Монахи шли, уперев глаза в слепящий песок; палило солнце, улюлюкали трибуны.
Феодору исполнилось семь лет; он уже знает буквы и умеет читать по слогам.
Была Феоктиста по натуре вспыльчива, но великодушна. К слугам относилась как к членам семьи, кормила их тем же, чем питалась сама. Могла устроить взбучку, особо провинившимся даже пощечин надавать.
«Но после нанесенных ею ударов, – вспоминал Феодор, – она, бывало, входила к себе в опочивальню и начинала бить саму себя по щекам. Потом призывала к себе наказанную, вставала пред ней на колени и просила прощения».
Так проходили ее дни. Муж, дети, прислуга. Ночь, утро, Псалтырь, дела домашние, вечер, Псалтырь, ночь. Ветер с Босфора, колеблющий пламя светильника.
Маленький Феодор прислушивается к разговорам взрослых; он серьезен и задумчив не по годам.
Полушепотом передают слова, сказанные игуменом Стефаном. Когда игумена привели для допроса во дворец, Стефан показал императору монету с его изображением:
– Что будет тому, кто дерзнет попирать ее ногами?
Константин ответил, что таковой по закону подлежит казни.
– Если за бесчестие царского образа человек подлежит казни, то чему же повинен тот, кто бесчестит изображения Сына Божия, Его Пречистой Матери и святых?
И, швырнув монету на пол, стал топтать ее.
В 767 году Стефана проволокли по улицам и бросили в яму, где погребали преступников.
На следующий день на город обрушилась буря.
Прижавшись к матери, Феодор слушал, как колотятся ставни и с крыши срывает черепицу. Ему восемь лет, он уже многое понимает.
Феодор прошел начальный курс наук.
Феодор прошел курс «внешних наук». Грамматику, включавшую чтение античных поэм, риторику, а также философию, которую изучил особенно глубоко.

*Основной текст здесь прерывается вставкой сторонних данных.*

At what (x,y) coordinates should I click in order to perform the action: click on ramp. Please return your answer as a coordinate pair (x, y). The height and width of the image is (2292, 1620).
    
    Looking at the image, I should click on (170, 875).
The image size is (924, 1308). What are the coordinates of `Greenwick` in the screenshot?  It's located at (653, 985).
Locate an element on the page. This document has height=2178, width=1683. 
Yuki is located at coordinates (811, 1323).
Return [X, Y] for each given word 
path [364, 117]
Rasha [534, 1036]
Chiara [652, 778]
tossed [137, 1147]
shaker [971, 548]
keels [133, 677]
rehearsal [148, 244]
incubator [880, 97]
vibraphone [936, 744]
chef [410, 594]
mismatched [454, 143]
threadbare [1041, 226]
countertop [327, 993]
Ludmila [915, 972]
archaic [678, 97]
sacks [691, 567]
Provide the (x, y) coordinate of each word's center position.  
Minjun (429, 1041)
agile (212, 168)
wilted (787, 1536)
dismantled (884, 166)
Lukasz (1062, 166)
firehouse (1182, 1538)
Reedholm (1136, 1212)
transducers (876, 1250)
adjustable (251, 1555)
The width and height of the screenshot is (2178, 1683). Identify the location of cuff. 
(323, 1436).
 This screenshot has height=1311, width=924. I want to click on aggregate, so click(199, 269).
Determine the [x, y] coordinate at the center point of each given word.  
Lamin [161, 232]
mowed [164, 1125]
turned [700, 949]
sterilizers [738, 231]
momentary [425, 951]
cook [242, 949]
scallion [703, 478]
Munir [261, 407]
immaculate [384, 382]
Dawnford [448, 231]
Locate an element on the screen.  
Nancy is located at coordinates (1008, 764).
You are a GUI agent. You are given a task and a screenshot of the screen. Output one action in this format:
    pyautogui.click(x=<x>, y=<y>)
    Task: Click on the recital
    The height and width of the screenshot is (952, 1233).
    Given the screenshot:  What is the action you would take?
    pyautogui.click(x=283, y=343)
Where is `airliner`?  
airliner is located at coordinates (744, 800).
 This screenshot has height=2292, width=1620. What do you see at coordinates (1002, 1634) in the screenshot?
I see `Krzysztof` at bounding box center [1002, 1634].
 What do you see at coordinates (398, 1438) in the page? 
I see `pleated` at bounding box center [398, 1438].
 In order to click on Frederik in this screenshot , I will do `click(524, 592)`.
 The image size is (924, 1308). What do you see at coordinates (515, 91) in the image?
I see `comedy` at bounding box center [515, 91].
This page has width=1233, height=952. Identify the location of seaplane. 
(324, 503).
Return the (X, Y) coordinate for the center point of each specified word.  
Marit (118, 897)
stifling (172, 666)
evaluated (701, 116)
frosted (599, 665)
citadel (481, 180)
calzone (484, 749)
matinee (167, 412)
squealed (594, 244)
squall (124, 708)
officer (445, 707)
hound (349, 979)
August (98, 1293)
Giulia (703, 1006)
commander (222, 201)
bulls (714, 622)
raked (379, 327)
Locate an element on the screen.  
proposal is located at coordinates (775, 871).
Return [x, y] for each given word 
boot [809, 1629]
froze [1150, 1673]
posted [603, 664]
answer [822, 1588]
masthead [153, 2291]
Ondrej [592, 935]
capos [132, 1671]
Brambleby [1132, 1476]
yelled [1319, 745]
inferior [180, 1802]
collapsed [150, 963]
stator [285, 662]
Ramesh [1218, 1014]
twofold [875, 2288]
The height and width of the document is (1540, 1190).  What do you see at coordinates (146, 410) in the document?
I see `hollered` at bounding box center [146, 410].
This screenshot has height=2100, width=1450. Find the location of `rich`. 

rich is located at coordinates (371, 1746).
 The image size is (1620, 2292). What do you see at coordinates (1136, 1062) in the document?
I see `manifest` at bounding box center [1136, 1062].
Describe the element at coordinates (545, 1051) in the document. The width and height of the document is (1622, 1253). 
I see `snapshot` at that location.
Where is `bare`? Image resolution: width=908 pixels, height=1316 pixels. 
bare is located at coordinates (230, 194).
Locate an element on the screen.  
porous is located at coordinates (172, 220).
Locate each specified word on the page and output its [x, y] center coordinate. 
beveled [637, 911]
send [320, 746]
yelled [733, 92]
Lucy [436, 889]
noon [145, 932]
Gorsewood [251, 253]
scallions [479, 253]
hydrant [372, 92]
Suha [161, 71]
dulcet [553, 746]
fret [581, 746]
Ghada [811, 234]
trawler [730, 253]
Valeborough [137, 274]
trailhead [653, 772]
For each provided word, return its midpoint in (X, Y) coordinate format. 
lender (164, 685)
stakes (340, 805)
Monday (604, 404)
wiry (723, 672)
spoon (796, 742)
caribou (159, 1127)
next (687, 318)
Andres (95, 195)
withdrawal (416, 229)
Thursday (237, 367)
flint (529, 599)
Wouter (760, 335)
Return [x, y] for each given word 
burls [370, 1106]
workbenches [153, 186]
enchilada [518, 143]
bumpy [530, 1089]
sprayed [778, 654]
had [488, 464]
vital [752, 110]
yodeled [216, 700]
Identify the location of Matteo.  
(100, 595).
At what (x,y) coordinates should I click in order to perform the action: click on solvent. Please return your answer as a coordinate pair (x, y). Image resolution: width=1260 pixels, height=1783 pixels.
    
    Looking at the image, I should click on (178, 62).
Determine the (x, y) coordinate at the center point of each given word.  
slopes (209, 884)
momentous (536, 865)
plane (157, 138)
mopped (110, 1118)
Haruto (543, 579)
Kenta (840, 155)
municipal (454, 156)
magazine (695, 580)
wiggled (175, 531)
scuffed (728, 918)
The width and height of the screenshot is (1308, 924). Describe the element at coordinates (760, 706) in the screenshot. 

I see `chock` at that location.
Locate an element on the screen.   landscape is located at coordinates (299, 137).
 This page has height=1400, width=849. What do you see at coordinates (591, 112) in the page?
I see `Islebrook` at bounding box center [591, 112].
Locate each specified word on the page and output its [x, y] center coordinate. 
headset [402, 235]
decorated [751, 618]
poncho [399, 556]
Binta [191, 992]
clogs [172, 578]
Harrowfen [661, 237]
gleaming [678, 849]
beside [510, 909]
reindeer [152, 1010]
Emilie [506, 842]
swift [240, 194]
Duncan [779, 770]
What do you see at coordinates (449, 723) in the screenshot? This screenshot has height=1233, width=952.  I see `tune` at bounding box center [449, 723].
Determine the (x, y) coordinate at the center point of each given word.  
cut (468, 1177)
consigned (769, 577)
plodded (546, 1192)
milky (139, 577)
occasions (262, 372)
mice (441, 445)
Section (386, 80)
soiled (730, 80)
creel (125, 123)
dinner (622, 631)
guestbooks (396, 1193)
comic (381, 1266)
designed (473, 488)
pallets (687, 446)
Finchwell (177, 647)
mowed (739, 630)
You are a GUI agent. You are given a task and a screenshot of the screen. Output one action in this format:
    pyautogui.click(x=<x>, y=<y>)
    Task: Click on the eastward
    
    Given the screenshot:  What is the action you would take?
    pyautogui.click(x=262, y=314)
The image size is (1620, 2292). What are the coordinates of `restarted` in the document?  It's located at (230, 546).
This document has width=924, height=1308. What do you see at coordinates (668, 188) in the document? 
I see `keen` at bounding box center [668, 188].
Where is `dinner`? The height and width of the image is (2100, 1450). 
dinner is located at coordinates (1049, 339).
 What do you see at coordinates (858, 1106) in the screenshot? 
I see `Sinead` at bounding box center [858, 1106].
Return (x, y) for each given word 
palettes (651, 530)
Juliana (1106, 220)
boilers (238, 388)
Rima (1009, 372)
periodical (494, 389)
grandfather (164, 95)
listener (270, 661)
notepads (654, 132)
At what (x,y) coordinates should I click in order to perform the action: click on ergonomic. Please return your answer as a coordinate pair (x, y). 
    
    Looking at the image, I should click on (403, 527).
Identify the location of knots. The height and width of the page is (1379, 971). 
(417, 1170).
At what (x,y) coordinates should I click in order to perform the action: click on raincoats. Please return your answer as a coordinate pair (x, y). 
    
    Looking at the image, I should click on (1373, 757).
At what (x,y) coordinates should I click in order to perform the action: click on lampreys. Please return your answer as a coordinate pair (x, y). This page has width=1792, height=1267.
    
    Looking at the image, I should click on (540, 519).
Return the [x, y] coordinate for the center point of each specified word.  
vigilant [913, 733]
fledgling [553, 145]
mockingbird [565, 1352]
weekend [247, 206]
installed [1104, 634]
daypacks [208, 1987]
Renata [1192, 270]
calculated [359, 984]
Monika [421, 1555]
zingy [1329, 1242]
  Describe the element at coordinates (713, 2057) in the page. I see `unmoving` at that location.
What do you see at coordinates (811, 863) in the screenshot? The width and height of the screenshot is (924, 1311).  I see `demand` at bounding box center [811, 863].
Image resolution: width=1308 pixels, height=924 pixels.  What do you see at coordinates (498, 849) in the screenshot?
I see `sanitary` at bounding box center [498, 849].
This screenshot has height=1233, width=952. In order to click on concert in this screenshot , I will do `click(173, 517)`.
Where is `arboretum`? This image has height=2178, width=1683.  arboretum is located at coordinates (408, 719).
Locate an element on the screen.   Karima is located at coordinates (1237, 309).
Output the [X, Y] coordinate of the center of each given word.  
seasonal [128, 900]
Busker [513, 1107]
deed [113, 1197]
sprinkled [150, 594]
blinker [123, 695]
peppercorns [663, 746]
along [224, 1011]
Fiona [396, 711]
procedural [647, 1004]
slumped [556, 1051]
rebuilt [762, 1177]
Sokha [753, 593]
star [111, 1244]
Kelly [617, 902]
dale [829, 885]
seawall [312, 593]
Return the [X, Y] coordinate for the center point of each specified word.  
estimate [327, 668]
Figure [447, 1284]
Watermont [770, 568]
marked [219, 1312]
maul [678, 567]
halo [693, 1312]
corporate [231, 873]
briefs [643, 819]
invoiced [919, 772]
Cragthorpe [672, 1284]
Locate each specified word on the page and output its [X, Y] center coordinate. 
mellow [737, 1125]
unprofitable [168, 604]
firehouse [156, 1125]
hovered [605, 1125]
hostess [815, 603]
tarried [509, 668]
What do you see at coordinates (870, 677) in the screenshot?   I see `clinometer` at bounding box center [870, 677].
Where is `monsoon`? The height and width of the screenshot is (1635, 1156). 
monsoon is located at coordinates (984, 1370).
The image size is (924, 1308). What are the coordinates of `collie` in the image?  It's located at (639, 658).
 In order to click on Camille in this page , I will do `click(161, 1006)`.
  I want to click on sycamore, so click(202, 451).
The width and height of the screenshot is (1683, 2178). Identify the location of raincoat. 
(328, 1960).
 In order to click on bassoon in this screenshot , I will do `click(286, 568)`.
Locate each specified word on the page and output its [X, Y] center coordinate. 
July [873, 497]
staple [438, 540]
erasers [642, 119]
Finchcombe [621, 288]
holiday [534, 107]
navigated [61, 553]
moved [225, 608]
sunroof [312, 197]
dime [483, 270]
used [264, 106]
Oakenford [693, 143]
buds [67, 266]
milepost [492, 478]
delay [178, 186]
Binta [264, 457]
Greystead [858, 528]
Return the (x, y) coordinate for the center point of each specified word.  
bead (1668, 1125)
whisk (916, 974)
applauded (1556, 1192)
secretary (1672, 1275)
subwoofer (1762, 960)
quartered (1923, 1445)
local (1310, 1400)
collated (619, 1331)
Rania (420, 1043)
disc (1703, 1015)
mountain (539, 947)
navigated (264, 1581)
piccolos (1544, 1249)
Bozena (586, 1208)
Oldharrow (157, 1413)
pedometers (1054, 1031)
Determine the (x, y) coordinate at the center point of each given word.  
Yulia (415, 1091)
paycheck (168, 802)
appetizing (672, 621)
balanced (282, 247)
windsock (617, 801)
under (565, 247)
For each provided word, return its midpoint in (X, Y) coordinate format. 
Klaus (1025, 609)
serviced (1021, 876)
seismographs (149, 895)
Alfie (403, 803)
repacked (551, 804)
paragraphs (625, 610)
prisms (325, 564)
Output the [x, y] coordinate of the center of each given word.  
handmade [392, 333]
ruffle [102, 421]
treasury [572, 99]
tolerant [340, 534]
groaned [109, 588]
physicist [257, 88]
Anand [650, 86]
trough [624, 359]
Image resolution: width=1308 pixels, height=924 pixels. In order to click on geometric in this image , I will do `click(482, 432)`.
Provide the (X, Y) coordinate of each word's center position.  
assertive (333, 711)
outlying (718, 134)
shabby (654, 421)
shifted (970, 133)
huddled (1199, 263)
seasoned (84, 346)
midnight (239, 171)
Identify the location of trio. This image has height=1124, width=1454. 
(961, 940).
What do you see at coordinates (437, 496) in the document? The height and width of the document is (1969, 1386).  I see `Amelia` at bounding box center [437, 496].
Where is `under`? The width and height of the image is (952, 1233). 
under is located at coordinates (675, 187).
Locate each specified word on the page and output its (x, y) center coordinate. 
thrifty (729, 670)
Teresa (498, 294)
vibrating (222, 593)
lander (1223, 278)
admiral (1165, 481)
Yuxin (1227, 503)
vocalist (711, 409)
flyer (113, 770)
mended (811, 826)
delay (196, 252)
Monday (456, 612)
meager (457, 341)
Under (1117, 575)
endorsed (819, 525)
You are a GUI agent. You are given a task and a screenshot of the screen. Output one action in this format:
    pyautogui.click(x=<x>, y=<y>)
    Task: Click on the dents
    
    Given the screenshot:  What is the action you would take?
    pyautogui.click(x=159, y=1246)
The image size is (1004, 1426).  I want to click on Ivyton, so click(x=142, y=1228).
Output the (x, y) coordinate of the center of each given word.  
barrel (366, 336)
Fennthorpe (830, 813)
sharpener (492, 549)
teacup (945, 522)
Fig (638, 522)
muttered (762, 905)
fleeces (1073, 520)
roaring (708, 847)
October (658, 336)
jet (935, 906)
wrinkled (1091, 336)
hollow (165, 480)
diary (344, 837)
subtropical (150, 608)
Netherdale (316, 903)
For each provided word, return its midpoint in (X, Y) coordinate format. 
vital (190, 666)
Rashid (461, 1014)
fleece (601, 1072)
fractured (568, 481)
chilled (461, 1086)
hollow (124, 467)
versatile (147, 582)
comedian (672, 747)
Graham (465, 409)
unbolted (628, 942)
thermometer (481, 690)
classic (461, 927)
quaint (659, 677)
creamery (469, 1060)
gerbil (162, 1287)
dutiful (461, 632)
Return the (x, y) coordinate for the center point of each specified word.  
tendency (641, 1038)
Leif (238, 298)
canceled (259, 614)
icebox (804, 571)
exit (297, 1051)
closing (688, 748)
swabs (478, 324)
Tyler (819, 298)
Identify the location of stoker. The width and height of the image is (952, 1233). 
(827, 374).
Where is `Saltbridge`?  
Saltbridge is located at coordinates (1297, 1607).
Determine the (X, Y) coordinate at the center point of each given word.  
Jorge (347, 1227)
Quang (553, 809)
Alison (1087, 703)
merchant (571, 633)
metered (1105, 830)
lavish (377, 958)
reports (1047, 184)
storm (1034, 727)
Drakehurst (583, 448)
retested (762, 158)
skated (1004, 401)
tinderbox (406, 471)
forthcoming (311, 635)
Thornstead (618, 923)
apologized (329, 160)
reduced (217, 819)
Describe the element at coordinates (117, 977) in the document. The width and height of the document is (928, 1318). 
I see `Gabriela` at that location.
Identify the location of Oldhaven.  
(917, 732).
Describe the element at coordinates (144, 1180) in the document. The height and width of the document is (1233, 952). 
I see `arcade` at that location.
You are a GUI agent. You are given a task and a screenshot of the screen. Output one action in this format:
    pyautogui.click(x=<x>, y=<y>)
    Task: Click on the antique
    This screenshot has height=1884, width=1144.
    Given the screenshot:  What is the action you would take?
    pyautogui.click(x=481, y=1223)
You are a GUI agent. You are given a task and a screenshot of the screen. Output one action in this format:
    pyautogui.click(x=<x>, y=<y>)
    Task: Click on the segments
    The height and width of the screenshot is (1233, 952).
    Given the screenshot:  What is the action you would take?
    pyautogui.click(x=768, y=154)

Много позже он составит знаменитые стихи из Триоди Постной, которые поются в четверг третьей недели Великого поста. «Петр витийствует, и Платон умолче; учит Павел, Пифагор постыдеся».
В отличие от многих и многих, кто будет повторять эти строки, Феодор знал о Пифагоре и Платоне не понаслышке.
«Когда он обратился к философам, – сообщает биограф, – то со всем усердием прошел всю философию, как этику и метафизику, так и отделы, обнимающие диалектику и приемы доказательств».